Opening address by Paul Pereira to the annual Nation Builder “In Good Company” conference, Pretoria, 15 August 2017.
The notion of “good giving” in voluntary support of community upliftment is very much a zeitgeist of our times.
Already in 2012, a global Barclays Wealth survey found that, as a proportion of disposable income given to community causes by employed individuals, South Africans were the world’s second most generous, after Americans.
In 2015 Statistics SA reported that the number of people who volunteered unpaid time in support of community projects – most often through churches and schools – had almost doubled in just two years, and now runs into millions of South Africans.
In the private sector, corporate social investment (CSI) has entrenched itself as a standard practice in many companies, in a way that it simply wasn’t just over 20 years ago.
By CSI, I am referring specifically to that part of broader corporate social responsibility (CSR) that is external to company and employee needs, external to product marketing, and aims at uplifting communities in such a way that the quality of life is generally improved and safeguarded.
CSI is a more focussed part of social responsibility than more general forms such as employee housing benefits, or cause-related marketing, or suchlike – good that those things are.
But whether we’re talking about CSI or CSR, we’re still talking about a phenomenon of business seeing its own citizenship role as something much broader than simply a responsibility to shareholders only – and rather taking a view that it has responsibilities to societal stakeholders across the board.
That isn’t something unique to South Africa, of course, and we see this broader citizenship role, in how business reports and tries to position itself, across the developed world in particular.
Indeed, there is now even an International Organisation for Standardisation certification for corporate social responsibility, ISO 26000.
Generally, though, there are fundamental differences in emphasis and even raison d’etre between how business approaches its community engagements in South African CSR and CSI, to how it is approached in much of the rest of the world, and especially in the Global North, or First World.
Whereas the drivers for business social responsibility in places like the United States and Europe coalesce around brand positioning, attractiveness of companies to especially young employees, and consumer buying habits where these are linked to values that are deemed to be inherent in particular brands or products; the drivers in South Africa are different.
Here, it is less about sometimes ephemeral things like brand positioning, worldwide environmental issues, and other “First World problems”, and more about a reaction to very human circumstances in widespread poverty, lack of opportunities, and in a fractured body politic.
You might say that in South Africa, reality is more real.
You just have to look at the pieties of a phenomenon such as the American B-Corporation movement, where values, supposed company purpose and brand positioning seem all-important, while hard on-the-ground community realities barely rate a mention.
In our country, it’s a lot more coalface, and tricky too.
Apart from social investment forced though state licencing conditions in our mining and alternative energy industries, CSI in South Africa is basically a voluntary add-on to things that are enforced, like taxes.
Here, companies-as-citizens go beyond the inherent good of their very existence to helping build SA through corporate social investment, enterprise development, skills development programmes, employee benefits in housing and bursaries, community social and labour plans (mining and alternative energy sectors), industry transformation charters, Broad-Based Black Economic Empowerment codes of conduct (with the dti), King Committee codes of the Institute of Directors, national “pacts” on schooling, procurement, skills, and a green economy”, in programmes of employee community volunteering work, and more besides.
It’s a lot, an effort often in support of the National Development Plan’s call for business to be “active citizens”, something summed up by Brand SA as “the responsibility, and opportunity, for South Africans to engage with and among themselves” (my emphasis).
Or, as then-Business Leadership SA chairman Bobby Godsell noted at this conference in 2015:
“A successful society depends as much on the quality of its citizens as it does on that of its leaders.
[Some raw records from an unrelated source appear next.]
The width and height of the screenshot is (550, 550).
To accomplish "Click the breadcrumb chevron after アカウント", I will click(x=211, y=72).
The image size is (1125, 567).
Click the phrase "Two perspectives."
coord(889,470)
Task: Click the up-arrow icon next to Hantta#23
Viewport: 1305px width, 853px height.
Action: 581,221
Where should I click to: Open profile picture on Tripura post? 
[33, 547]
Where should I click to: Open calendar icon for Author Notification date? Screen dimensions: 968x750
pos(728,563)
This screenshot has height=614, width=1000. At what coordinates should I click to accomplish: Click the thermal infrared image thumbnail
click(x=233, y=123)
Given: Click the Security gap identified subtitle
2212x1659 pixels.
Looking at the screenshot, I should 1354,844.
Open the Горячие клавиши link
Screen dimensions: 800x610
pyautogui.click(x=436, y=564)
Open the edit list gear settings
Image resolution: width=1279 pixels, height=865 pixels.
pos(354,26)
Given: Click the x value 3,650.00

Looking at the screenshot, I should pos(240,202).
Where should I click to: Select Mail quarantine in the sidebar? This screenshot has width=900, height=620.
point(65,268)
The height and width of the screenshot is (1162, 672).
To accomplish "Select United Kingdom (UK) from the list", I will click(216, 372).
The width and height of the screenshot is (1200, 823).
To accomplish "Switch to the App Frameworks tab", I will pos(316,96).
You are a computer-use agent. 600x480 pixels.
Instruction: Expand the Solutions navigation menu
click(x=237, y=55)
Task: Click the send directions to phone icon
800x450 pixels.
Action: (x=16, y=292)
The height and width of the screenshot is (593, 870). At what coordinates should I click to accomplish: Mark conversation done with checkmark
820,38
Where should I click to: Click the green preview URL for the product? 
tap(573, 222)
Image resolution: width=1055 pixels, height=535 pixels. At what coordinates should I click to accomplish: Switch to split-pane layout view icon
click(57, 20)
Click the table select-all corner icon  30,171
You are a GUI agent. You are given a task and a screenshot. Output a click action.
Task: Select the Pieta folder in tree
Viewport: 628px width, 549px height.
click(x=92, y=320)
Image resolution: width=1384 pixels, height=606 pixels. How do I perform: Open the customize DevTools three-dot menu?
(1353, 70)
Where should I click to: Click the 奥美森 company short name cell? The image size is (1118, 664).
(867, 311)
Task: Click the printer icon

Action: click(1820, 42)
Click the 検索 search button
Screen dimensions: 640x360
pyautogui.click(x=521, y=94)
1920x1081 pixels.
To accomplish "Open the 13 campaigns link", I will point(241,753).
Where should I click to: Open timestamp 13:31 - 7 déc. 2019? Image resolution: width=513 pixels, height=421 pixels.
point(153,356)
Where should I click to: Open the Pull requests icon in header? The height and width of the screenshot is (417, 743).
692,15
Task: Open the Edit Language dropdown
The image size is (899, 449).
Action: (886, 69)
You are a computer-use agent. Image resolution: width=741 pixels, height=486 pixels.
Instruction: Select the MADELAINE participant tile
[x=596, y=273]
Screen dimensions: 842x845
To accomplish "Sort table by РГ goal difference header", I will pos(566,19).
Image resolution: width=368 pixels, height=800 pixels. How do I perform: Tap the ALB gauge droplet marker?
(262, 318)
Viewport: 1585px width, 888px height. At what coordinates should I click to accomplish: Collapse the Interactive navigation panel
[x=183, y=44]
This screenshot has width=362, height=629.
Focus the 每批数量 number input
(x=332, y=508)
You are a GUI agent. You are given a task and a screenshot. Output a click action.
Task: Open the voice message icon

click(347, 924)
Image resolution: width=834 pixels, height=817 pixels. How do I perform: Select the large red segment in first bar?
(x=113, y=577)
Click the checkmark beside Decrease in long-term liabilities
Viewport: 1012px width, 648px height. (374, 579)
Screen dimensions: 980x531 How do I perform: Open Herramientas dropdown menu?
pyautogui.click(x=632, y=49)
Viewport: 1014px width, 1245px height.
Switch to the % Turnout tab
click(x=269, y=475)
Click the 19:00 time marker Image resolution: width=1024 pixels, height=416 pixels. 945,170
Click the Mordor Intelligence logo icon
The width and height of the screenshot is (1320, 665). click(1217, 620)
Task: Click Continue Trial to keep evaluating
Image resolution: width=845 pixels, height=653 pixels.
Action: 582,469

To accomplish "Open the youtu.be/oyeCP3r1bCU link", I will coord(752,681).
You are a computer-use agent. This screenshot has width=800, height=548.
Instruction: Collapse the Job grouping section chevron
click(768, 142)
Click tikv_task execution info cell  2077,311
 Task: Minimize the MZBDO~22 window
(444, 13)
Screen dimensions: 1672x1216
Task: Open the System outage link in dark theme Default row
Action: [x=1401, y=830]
This includes a particular kind of citizen: the company, or corporate, citizen”.
This idea, of approaching social investment as part of a deeper corporate citizenship, and to do so in a business CSI culture of partnerships between funders and doers; in a collaborative approach, and without the “me, me, me” basis of much of the world’s social responsibility practices, is very South African.
To take on CSI in this way is a choice; it not the obvious choice; and it is a profoundly political act.
It doesn’t come from nowhere.
In the 1830s, the Cape of Good Hope Bank started a “Cape of Good Hope Trust” as the continent’s first charitable grantmaking vehicle (it still exists, now housed in Nedbank).
For formal CSI, we must go back to the second year of De Beers Consolidated Mines (DBCM) in 1890 Kimberley, and that year’s DBCM annual report by chairman Cecil John Rhodes, where he argued the case for philanthropy being part and parcel of the company’s duty.
Then, founded in 1917 by Ernest Oppenheimer, the Anglo American Corporation started its community giving two years later to help assuage the devastating “Spanish ‘Flu”.
It would be through what was the Anglo American Corporation, for most of its life incorporating De Beers, that the defining choices about how South Africa’s private sector should behave in relation to broader society would be made – and especially to those excluded in our long night of Grand Apartheid.
Before we look at this, let’s step back a bit, and put ourselves into a very different world. Imagine how big a place the world seems in the 1950s, 1960s and 1970s.
Other places, ideas and conversations are very far away in a time of limited communication, and with much control over what is said or heard. The hegemony of white control and preconception is almost complete, from British Commonwealth abroad, through colonialism’s demise, through race law at home. If you are a Black South African, the isolation in the face of a bullish white nationalism must seem pretty complete.
In and among all this, and a part of it, is that very imperfect creature, the Anglo American Corporation, a thing that would become so vastly economically powerful here after the success of its eastern Free State gold mines gamble, and which by the early Eighties may have controlled a third of the market capitalisation of the Johannesburg Stock Exchange.
Like all formal sector companies, especially in mining and agriculture, it benefitted from migrant labour law and included some labour practices that were dodgy in the extreme – as recent and pending class action suits about silicosis and tuberculosis being allegedly caused unnecessarily on the mines, attest.
Benefitting from the flexibility of movement that came with it enjoying enlightened leadership in the Oppenheimer owner/management set-up, Anglo American nevertheless also made some extraordinary decisions that went beyond its immediate business concerns or interests. It did so in speaking to a duty to a broader South Africanism that was in direct conflict with the ruling political mores of the time.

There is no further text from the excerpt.